Infantile Acid Sphingomyelinase Deficiency Presenting With Severe Gastrointestinal and Recurrent Respiratory Symptoms: A Diagnostic Challenge Case Report in Palestine

Background: Acid sphingomyelinase deficiency (ASMD), encompassing Niemann–Pick disease types A and B, is a rare autosomal recessive lysosomal storage disorder. Infantile ASMD (type A) typically presents with progressive neurovisceral involvement. However, early manifestations may be nonspecific, leading to delayed diagnosis. We report an unusual presentation of infantile ASMD characterized by prominent gastrointestinal and respiratory symptoms, highlighting diagnostic challenges in pediatric practice. Case presentation: An 8-month-old male infant presented with progressive abdominal distension, persistent projectile vomiting, feeding intolerance, failure to thrive, recurrent respiratory infections, and hypotonia since early infancy. He was repeatedly treated for common pediatric conditions without sustained improvement. Imaging demonstrated marked hepatosplenomegaly and recurrent right upper-lobe pneumonia. Laboratory evaluation revealed markedly elevated liver enzymes with preserved synthetic function.

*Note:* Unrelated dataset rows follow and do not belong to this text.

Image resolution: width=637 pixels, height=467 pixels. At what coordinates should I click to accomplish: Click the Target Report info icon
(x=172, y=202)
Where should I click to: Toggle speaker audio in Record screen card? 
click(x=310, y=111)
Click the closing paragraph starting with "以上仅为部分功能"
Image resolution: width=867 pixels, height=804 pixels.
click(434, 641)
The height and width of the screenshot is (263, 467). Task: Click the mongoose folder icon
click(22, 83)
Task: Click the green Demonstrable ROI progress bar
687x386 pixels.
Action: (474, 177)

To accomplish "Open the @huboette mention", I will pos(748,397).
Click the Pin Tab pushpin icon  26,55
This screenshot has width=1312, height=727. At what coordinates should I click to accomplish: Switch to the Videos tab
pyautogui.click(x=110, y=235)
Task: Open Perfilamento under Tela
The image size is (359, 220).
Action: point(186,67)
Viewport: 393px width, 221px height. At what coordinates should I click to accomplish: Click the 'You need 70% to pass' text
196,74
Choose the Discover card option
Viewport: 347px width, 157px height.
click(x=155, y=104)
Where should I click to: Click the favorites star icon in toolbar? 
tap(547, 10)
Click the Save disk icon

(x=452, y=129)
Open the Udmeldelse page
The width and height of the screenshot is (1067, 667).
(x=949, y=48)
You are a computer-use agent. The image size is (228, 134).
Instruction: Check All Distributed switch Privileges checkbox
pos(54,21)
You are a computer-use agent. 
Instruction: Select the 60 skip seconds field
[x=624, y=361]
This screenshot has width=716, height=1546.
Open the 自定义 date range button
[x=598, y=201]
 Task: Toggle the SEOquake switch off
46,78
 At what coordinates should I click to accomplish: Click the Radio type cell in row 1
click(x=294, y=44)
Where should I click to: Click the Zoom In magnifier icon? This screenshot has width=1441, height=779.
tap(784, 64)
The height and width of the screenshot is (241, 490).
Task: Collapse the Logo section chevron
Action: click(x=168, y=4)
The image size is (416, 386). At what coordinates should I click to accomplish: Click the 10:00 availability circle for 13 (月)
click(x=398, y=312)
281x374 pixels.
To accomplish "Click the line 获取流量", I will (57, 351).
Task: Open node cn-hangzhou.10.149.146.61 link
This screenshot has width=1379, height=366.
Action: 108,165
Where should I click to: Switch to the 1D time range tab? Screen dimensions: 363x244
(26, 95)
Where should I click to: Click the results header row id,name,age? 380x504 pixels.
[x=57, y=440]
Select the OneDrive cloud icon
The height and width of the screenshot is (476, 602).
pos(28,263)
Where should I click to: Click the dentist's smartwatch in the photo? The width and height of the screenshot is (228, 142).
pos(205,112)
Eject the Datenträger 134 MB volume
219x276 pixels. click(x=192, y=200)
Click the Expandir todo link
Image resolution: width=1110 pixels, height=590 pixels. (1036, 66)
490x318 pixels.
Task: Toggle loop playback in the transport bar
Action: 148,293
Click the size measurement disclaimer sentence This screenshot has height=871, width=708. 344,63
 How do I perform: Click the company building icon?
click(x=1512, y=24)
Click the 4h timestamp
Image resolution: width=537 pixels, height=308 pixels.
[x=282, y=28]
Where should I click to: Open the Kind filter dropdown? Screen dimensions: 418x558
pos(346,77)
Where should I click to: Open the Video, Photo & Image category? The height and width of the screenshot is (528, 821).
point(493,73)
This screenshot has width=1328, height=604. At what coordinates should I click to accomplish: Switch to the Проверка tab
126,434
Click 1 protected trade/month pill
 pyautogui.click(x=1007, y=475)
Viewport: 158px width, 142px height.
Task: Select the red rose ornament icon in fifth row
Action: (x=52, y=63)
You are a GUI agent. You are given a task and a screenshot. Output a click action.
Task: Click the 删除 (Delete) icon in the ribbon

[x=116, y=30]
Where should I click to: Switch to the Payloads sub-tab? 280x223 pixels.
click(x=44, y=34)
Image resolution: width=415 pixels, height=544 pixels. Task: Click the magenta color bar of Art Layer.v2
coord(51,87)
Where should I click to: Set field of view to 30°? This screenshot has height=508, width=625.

Due to the combination of hepatosplenomegaly, hypotonia, and chronic feeding difficulties, a lysosomal storage disorder was suspected. Molecular genetic testing identified a homozygous pathogenic splice-site variant in the SMPD1 gene (c.1340+2T>C), confirming the diagnosis of infantile acid sphingomyelinase deficiency (Niemann–Pick disease type A). Supportive multidisciplinary management was initiated, including nutritional and respiratory care. Conclusions: This case illustrates an atypical early presentation of infantile ASMD with predominant gastrointestinal and respiratory manifestations preceding classical features. Awareness of such presentations is essential to avoid diagnostic delay, particularly in resource-limited settings. Early recognition facilitates appropriate supportive care, genetic counseling, and timely referral to specialized centers.